THE psychiatric centre situated behind the Windhoek Central Hospital is battling a shortage of anti-psychotic and anti-depressant medication for patients, and have resorted to referring them to private pharmacies.
Medicines in short supply include amisulpride and fluoxetine.
Amisulpride is an anti-psychotic medicine used to treat symptoms like hallucinations, delusions, thought disturbances, lack of interest and apathy, among others – that are associated with mental disorders like psychosis and schizophrenia (acute and chronic).
Fluoxetine is an anti-depressant known as an SSRI (selective serotonin re-uptake inhibitor). It is often used to treat depression, and sometimes obsessive compulsive disorder and bulimia. Fluoxetine also helps many people recover from depression, and it has fewer side effects than older anti-depressants.
During a visit to the centre last week Thursday, The Namibian heard a nurse informing a member of the public, Weyuru Shipondo (35) that there was no medicine. Shipondo had gone to the centre to collect medicine on behalf of his girlfriend Aili Tobias (23), who relies on anti-depressants on a daily basis.
The nurse told Shipondo that it is not a matter of the government not having funds, but there has been no supplies from the manufacturers, adding that this has been an ongoing problem for the past three years.
The nurse, who declined to be identified, said the centre experiences difficulties sourcing the medication and they are now waiting for the medical board to approve sourcing from various other manufacturers and pharmacies.
Shipindo said he has been sent back and forth from the hospital because they do not have medication needed for his girlfriend.
When The Namibian visited their home in Havana later on Thursday, Tobias was sitting outside their shack.
Tobias told The Namibian that she has been using the medication since 2014. She said she does not know her condition, although the nurse said some of the drugs prescribed on her medical passport were for depression.
Tobias said her condition had forced her to quit school in Grade 9 because she would occasionally faint in class.
Shipindo said he had asked medical staff at the centre to conduct more tests on Tobias to find out what was wrong with her, but they simply informed him there was no need for further examination and that Tobias should take her medication for life.
Speaking softly in Oshiwambo, Tobias explained that she takes the medication every day otherwise she becomes withdrawn from people.
As the breadwinner, Shipindo says he gets worried for her safety, especially when he is at work.
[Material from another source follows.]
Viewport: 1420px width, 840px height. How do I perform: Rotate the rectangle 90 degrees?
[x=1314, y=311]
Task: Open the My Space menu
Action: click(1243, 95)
He works for G4S security company where he does both night shifts as well as day shifts.
However his salary is not enough to buy the medicine at a private pharmacy, in addition to other responsibilities.
“Last year she fainted while I was at work. When I came home and asked her what was wrong she just started crying so we called the ambulance and they charged me N$900,” he said.
Shipindo said he still has not settled that bill because he cannot afford it.
Tobias, who is looking for a job as a domestic worker, says she cannot live at the north with her parents and three-year-old son because she will have problems accessing medication.
Windhoek clinical psychologist Shaun Whittaker said it is very difficult for psychiatric patients who have been using this kind of allopathic medicine on a long-term basis, to cope without psychotropic medication as they often experience withdrawal symptoms such as headaches, restlessness or sleeplessness.
“Some patients become dependent on the medication, while others could even go into toxic shock which could put their health at risk. It is always advisable for patients to come off this medication slowly over a long period of time,” he said.
He added that there is the possibility that the depression could come back, or that psychiatric symptoms could resurface if patients skip taking the medication.
Whittaker explained that allopathic medication is an effective short-term solution for some psychiatric conditions.
“Patients with severe conditions should take the medication for three to six months, as skipping a few days could disrupt the effectiveness of the medicine,” he said.
However, he noted that there are many other kinds of anti-depressants or anti-psychotics that could be prescribed for patients at the mental health facility.
“The shortage of amisulpride or fluoxetine is not necessarily a crisis,” he explained.
Health executive director Ben Nangombe yesterday confirmed the shortage to , adding that anti-depressants and anti-psychotic medication are currently out of stock.
“There needs to be better coordination,” he admitted.
When addressing staff members on Thursday, Nangombe said there are some officials who are failing to do the basic things right with respect to the ordering of medicines and clinical supplies.
“Even before they confirm which Central Medical Stores (CMS) or regional medical depots, they report to me or to newspapers about stock-outs,” he said.